We'll make a tentative assessment: President Obama's famous prediction that the Republican "fever may break" after his reelection got the trigger wrong but the eventuality right. The fever — finally — has broken, and it's possible that cooler heads could prevail all the way until Republican primaries in a few months.
Why do we feel confident in making this assessment? There are few more pristine embodiments of that fever — the Tea Party-led push for dogmatic opposition to anything that even seemed like higher spending — than Minnesota Rep. Michele Bachmann. Bachmann is one of several of the most fervently conservative members of the House. And here's what she had to say about her party's efforts to figure out a concession to demand from President Obama exchange for lifting the debt ceiling: "You’ve got to know when to hold them and when to fold them. My assessment is that most of us don’t think it’s the time to fight."

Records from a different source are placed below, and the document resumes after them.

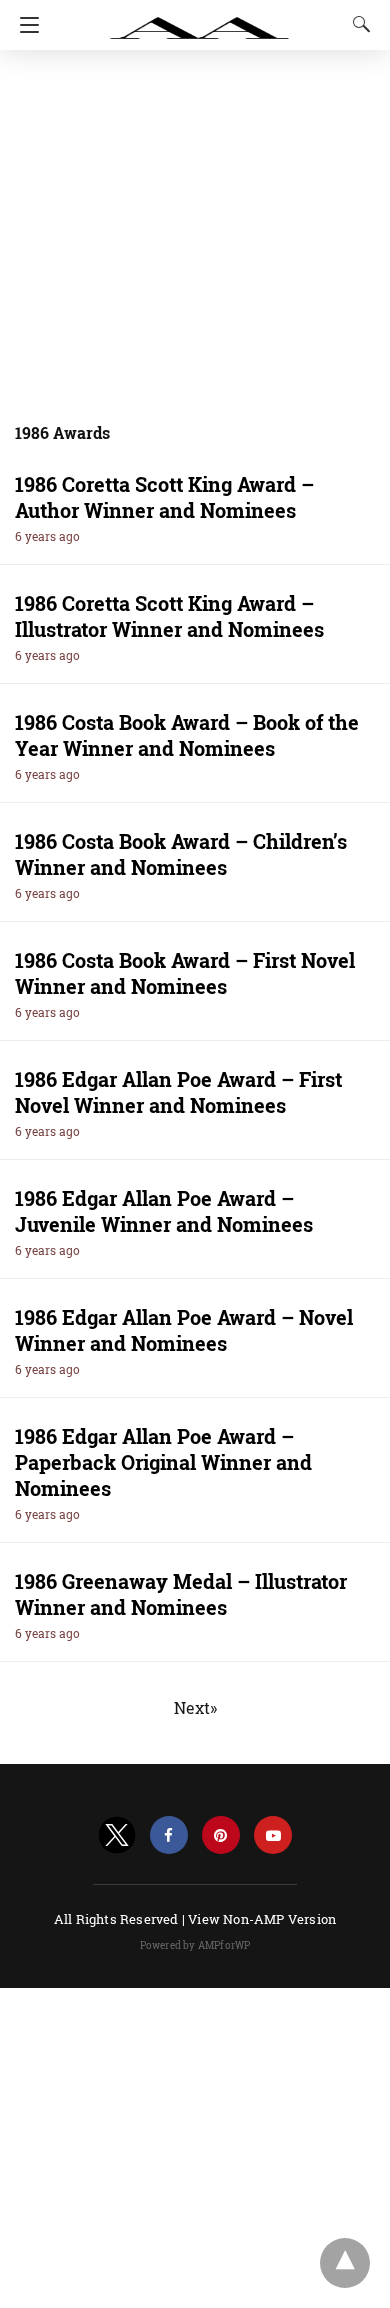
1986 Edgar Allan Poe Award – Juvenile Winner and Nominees (164, 1211)
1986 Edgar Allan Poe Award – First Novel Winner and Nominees (178, 1092)
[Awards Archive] (200, 18)
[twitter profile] (117, 1835)
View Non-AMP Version (262, 1919)
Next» (195, 1707)
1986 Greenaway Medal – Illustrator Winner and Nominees (181, 1594)
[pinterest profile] (221, 1835)
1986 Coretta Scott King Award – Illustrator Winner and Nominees (169, 616)
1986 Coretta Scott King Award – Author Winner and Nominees (164, 497)
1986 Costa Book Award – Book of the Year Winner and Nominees (187, 735)
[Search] (357, 24)
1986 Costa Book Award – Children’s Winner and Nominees (181, 854)
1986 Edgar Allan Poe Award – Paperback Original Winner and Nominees (163, 1462)
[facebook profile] (169, 1835)
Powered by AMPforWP (195, 1945)
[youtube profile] (273, 1835)
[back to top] (345, 2263)
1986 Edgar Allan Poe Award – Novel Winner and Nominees (184, 1330)
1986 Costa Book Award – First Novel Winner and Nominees (185, 973)
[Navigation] (24, 25)
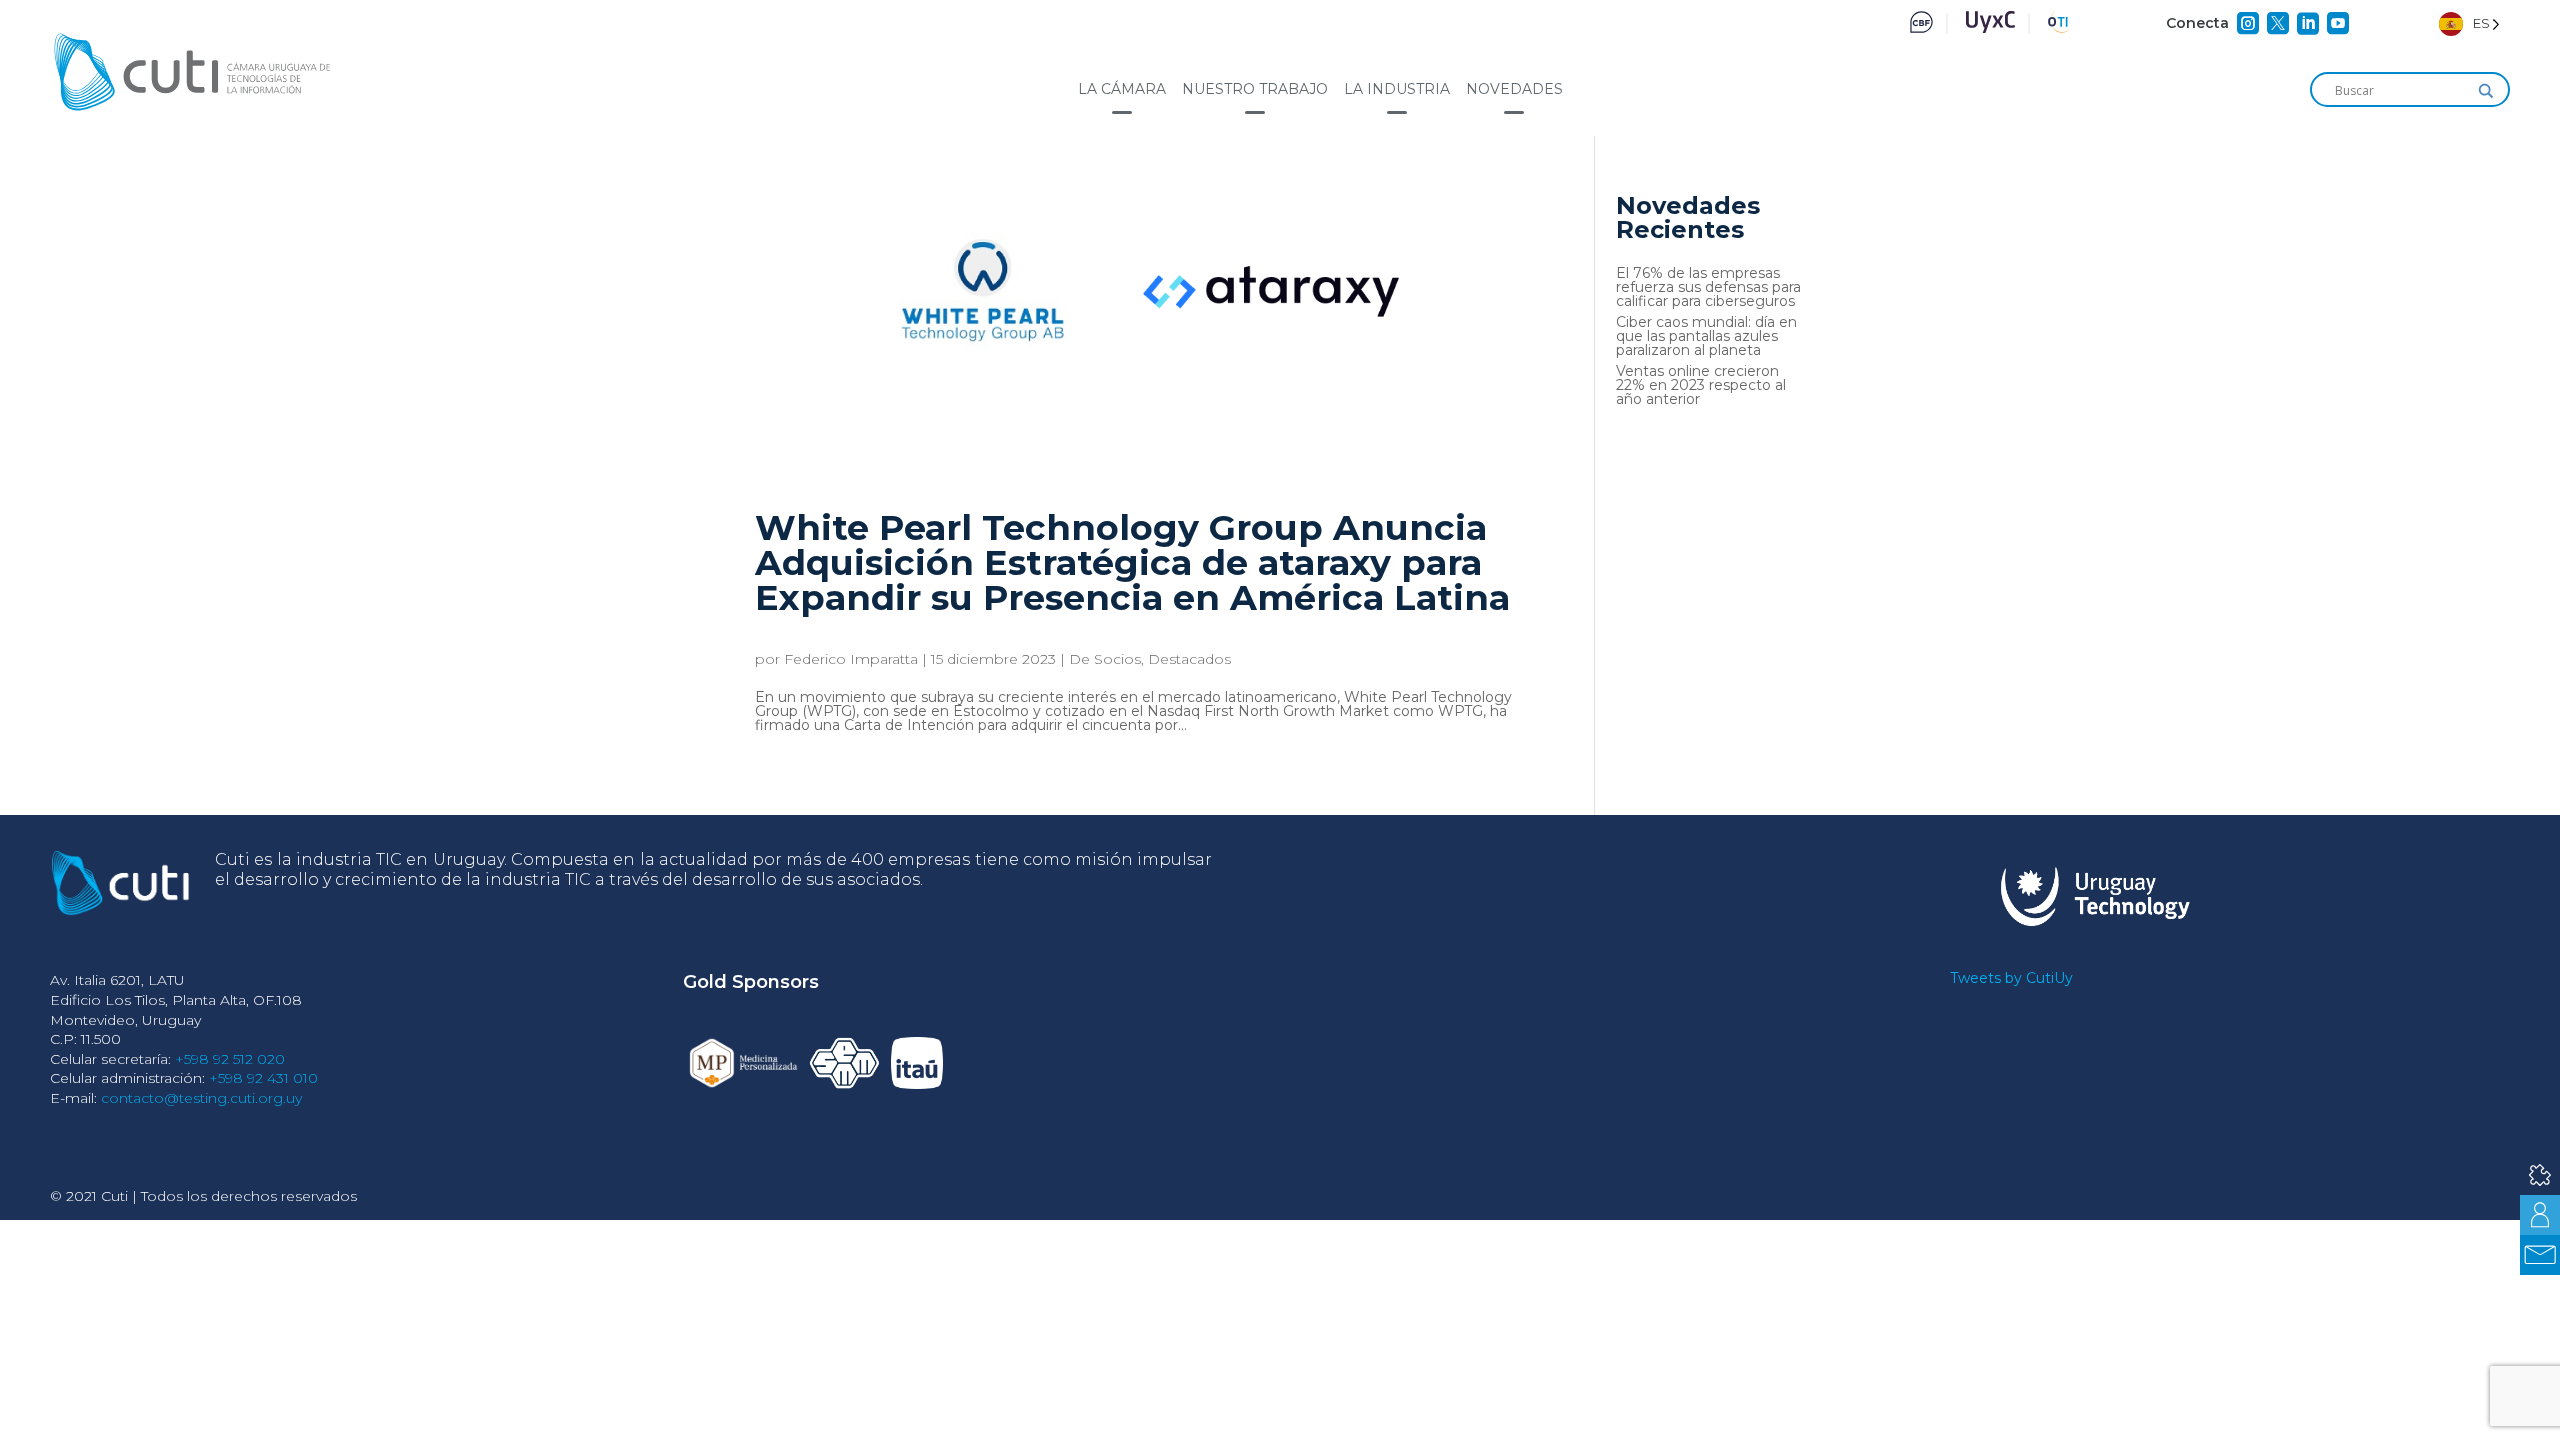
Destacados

This from the congresswoman who declared that October's shutdown was "exactly what we wanted, and we got it." Bachmann was joined in her willingness to allow a clean increase to the debt ceiling (a move that will allow the government to borrow money to pay debt it has already incurred) by other conservative members of the House Republican caucus. Idaho Rep. Raul Labrador has repeatedly said to simply raise the debt ceiling and move on; earlier this week he said, "We should bring up a clean debt ceiling, let the Democrats pass it, and just move on. Our constituents are fed up with the political theater." And conservative Michigan Rep. Justin Amash, who helped lead an insurgency against Speaker John Boehner's leadership last year: "It’s going to end up being clean anyway. I don’t see anything they can put on the table that I would support as some sort of tradeoff."